This shift is often described as part of the broader narrative turn in career development. Narrative career counseling uses stories, life themes, meaning-making, and identity construction as central elements of career counseling. Narrative approaches do not necessarily reject assessment, information, or decision-making, but they treat these as part of a broader process of reflection, meaning-making, and future authorship.

== Aims and activities ==

Career counseling may include a range of activities depending on the client, setting, practitioner training, and cultural context. Common aims include helping people to:

- explore interests, values, skills, identities, and preferred futures;
- understand educational, occupational, and labour-market options;
- make or revise career decisions;
- manage transitions between school, education, training, work, unemployment, retirement, or migration;
- address career indecision, dissatisfaction, redundancy, workplace conflict, or barriers to participation;
- develop employability, job-search, and career management skills;
- connect personal goals with broader life roles, relationships, responsibilities, and contexts.

Career counseling may include information giving, assessment, counselling conversations, reflective exercises, action planning, advocacy, referral, and support for job search or educational planning. Career counselors support training participation by helping older workers rebuild confidence in their ability to learn. Workers learning self-efficacy influenced their training goals indirectly through expectations that training improves the chances of reemployment. Older workers enter training when they believe they can succeed in the program and see how the training leads to employment. Some approaches are brief and decision-focused, while others involve more extended counselling that attends to identity, life stories, social context, and change. Career counseling that includes emotional support addresses non-monetary effects of job loss and job search that impact identity, confience, and mental health.

Retirement is now often seen as another part of career development. Many older adults still work in part-time jobs, or choose to retire later making career choices as they get older. They may need to adjust to changes in their health, money needs, life roles, or unexpected job changes. The need for career counseling's availability exists at the start of a career and throughout the course of the career.

== Theoretical approaches ==

=== Trait-and-factor and person–environment fit theories ===

Trait-and-factor and person–environment fit approaches focus on the relationship between personal characteristics and occupational environments. These approaches have strongly influenced career assessment and occupational choice.

One prominent example is John L. Holland's theory of vocational personalities and work environments. Holland proposed six interest or personality types, often known as the Holland Codes or RIASEC types: Realistic, Investigative, Artistic, Social, Enterprising, and Conventional. The theory proposes that congruence between a person's interests and a work environment is associated with occupational satisfaction and stability.

Information shown >>
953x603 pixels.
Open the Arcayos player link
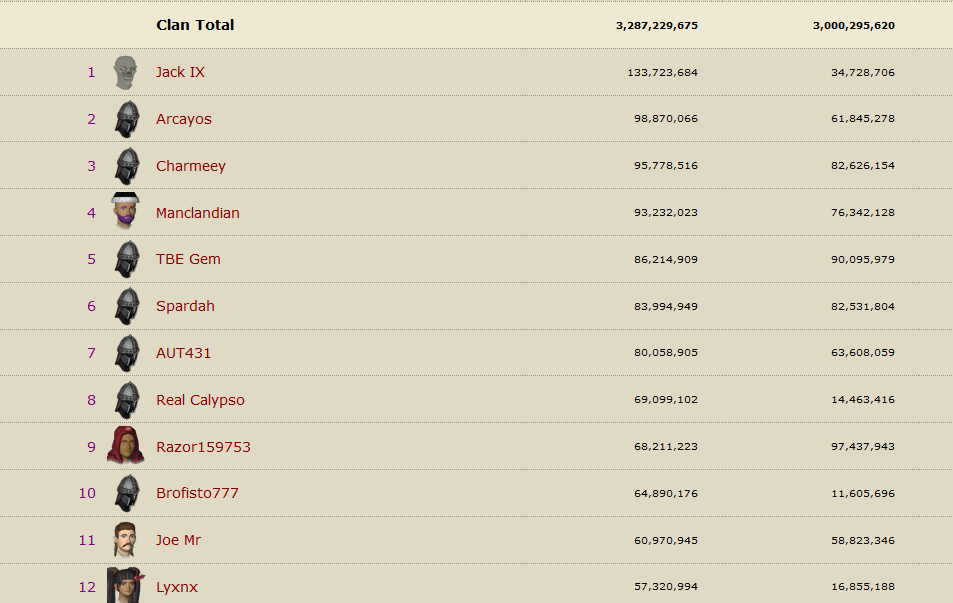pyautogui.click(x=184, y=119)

What this exercise asks >>
(a) Answer from the career counseling passage:
(i) What does narrative career counseling use as central elements?
(ii) What two things do older workers believe when they enter training?
(iii) What are the six types Holland proposed?
(b) Transcribe the part of the career counseling passage that begins at the words "One prominent example" and stops after the words "satisfaction and stability.".
The lines above aren't needed for anything here.

Per-task answers >>
(a)
(i) Stories, life themes, meaning-making, and identity construction.
(ii) That they can succeed in the program, and they see how the training leads to employment.
(iii) Realistic, Investigative, Artistic, Social, Enterprising, and Conventional.

(b)
One prominent example is John L. Holland's theory of vocational personalities and work environments. Holland proposed six interest or personality types, often known as the Holland Codes or RIASEC types: Realistic, Investigative, Artistic, Social, Enterprising, and Conventional. The theory proposes that congruence between a person's interests and a work environment is associated with occupational satisfaction and stability.